Task> The pictures in the data below are to be omitted; all else must be duplicated exactly.

(Stored data entries)
###

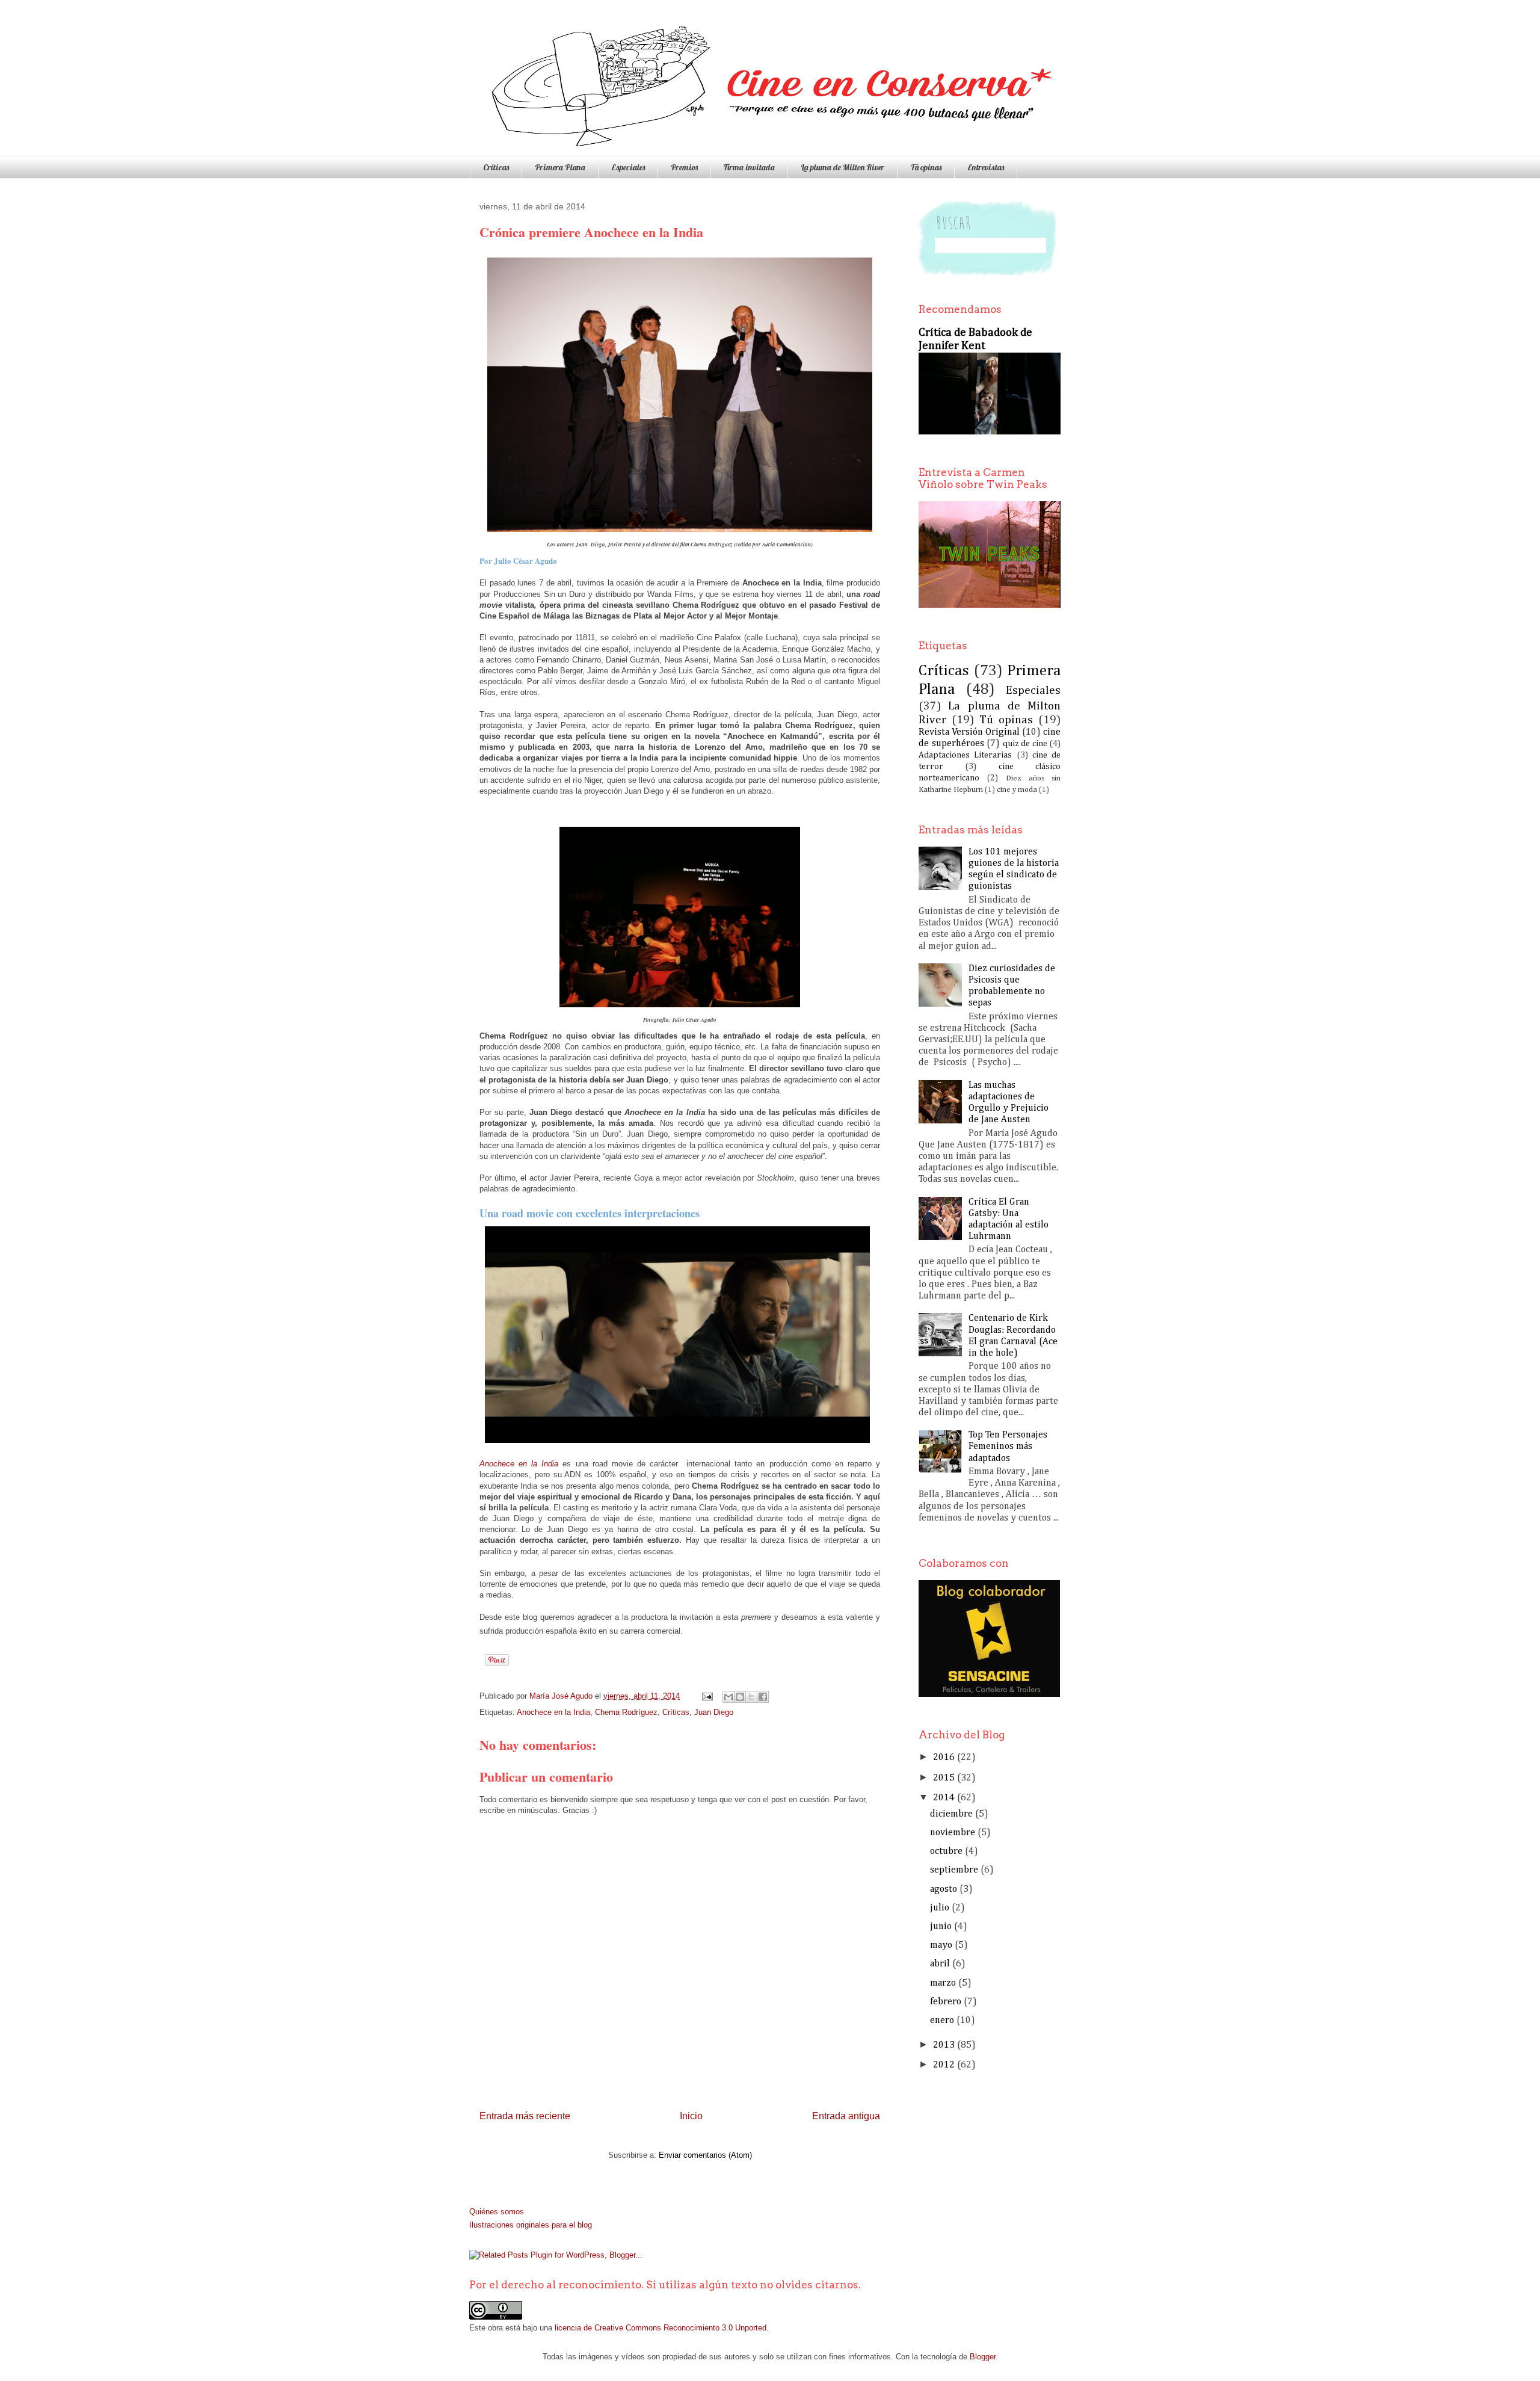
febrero (945, 2002)
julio (939, 1908)
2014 (944, 1798)
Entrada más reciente (524, 2116)
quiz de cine (1025, 744)
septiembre (954, 1870)
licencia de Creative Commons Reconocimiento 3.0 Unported (660, 2327)
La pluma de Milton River (842, 167)
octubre (946, 1851)
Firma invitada (749, 167)
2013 (944, 2045)
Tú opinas (925, 167)
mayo (941, 1945)
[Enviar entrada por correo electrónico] (706, 1695)
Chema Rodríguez (626, 1712)
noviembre (952, 1833)
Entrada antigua (846, 2116)
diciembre (951, 1814)
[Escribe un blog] (740, 1697)
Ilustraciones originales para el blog (530, 2224)
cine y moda (1017, 790)
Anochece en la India (553, 1712)
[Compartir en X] (751, 1697)
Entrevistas (985, 167)
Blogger (983, 2356)
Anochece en (518, 1463)
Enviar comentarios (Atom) (705, 2155)
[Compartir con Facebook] (763, 1697)
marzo (943, 1983)
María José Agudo (562, 1695)
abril (940, 1964)
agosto (943, 1889)
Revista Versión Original (969, 732)
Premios (684, 167)
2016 (944, 1757)
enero (942, 2020)
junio (941, 1927)
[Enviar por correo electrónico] (728, 1697)
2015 (944, 1778)
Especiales (628, 167)
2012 (944, 2065)
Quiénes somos (496, 2211)
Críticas (496, 167)
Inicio (691, 2116)
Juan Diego (713, 1712)
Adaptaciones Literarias (965, 755)
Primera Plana (560, 167)
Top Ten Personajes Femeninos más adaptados (1008, 1446)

###

Result>
febrero (945, 2002)
julio (939, 1908)
2014 (944, 1798)
Entrada más reciente (524, 2116)
quiz de cine (1025, 744)
septiembre (954, 1870)
licencia de Creative Commons Reconocimiento 3.0 Unported (660, 2327)
La pluma de Milton River (842, 167)
octubre (946, 1851)
Firma invitada (749, 167)
2013 (944, 2045)
Tú opinas (925, 167)
mayo (941, 1945)
[Enviar entrada por correo electrónico] (706, 1695)
Chema Rodríguez (626, 1712)
noviembre (952, 1833)
Entrada antigua (846, 2116)
diciembre (951, 1814)
[Escribe un blog] (740, 1697)
Ilustraciones originales para el blog (530, 2224)
cine y moda (1017, 790)
Anochece en la India (553, 1712)
[Compartir en X] (751, 1697)
Entrevistas (985, 167)
Blogger (983, 2356)
Anochece en (518, 1463)
Enviar comentarios (Atom) (705, 2155)
[Compartir con Facebook] (763, 1697)
marzo (943, 1983)
María José Agudo (562, 1695)
abril (940, 1964)
agosto (943, 1889)
Revista Versión Original (969, 732)
Premios (684, 167)
2016 (944, 1757)
enero (942, 2020)
junio (941, 1927)
[Enviar por correo electrónico] (728, 1697)
2015 (944, 1778)
Especiales (628, 167)
2012 (944, 2065)
Quiénes somos (496, 2211)
Críticas (496, 167)
Inicio (691, 2116)
Juan Diego (713, 1712)
Adaptaciones Literarias (965, 755)
Primera Plana (560, 167)
Top Ten Personajes Femeninos más adaptados (1008, 1446)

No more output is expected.